*Exercise*:
Transcribe the listing below verbatim, from the line holding "Click footnote 3 plasticseurope.org link" through the line holding "coord(529,204)", with both of those lines included. Leave out the pictures.

========

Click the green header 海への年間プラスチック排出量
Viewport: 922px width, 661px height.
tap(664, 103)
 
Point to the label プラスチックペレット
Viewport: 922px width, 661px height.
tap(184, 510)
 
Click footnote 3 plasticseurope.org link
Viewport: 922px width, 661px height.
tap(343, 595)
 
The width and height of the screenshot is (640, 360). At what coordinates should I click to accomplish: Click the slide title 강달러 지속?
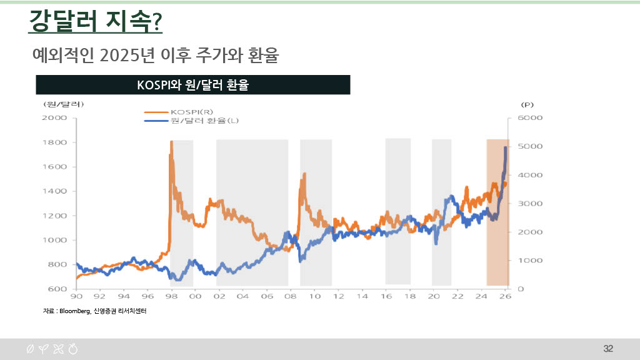coord(96,22)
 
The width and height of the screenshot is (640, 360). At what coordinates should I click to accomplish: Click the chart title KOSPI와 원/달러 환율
coord(192,85)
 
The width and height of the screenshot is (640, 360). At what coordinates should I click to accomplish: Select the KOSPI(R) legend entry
coord(188,112)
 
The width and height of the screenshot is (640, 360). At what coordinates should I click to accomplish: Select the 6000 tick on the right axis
coord(529,118)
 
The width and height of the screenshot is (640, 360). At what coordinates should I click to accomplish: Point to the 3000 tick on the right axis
coord(529,204)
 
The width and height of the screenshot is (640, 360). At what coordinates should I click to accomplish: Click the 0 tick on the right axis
coord(521,289)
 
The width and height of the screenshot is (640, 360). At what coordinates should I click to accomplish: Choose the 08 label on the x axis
coord(290,298)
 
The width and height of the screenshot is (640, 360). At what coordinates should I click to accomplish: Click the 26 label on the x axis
coord(505,298)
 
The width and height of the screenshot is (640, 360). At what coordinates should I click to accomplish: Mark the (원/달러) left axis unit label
coord(62,104)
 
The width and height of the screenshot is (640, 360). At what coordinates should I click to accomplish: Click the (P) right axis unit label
coord(527,104)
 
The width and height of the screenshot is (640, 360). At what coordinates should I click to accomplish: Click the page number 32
coord(608,348)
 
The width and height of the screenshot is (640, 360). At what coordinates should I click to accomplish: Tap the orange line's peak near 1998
coord(171,142)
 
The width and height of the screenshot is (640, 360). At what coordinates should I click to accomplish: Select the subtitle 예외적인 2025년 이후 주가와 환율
coord(155,56)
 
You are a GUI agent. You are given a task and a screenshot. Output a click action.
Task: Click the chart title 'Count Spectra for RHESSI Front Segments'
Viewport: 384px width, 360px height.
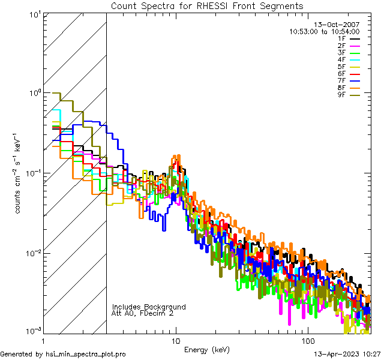click(x=207, y=5)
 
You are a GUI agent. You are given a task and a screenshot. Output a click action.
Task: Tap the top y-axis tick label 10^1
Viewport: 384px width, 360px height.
click(x=34, y=14)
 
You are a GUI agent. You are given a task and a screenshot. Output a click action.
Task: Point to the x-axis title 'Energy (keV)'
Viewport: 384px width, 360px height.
click(x=206, y=349)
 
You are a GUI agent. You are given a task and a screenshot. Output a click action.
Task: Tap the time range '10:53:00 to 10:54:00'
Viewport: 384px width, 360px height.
click(x=324, y=31)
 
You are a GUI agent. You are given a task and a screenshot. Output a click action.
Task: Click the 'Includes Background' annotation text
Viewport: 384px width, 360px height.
click(x=148, y=307)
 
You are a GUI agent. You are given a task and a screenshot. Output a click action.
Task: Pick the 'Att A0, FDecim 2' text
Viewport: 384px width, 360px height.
click(x=143, y=313)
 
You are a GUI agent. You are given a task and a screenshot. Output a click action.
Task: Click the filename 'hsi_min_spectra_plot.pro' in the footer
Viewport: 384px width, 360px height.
click(x=86, y=354)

========

*Result of the exercise*:
Click footnote 3 plasticseurope.org link
Viewport: 922px width, 661px height.
tap(343, 595)
 
The width and height of the screenshot is (640, 360). At what coordinates should I click to accomplish: Click the slide title 강달러 지속?
coord(96,22)
 
The width and height of the screenshot is (640, 360). At what coordinates should I click to accomplish: Click the chart title KOSPI와 원/달러 환율
coord(192,85)
 
The width and height of the screenshot is (640, 360). At what coordinates should I click to accomplish: Select the KOSPI(R) legend entry
coord(188,112)
 
The width and height of the screenshot is (640, 360). At what coordinates should I click to accomplish: Select the 6000 tick on the right axis
coord(529,118)
 
The width and height of the screenshot is (640, 360). At what coordinates should I click to accomplish: Point to the 3000 tick on the right axis
coord(529,204)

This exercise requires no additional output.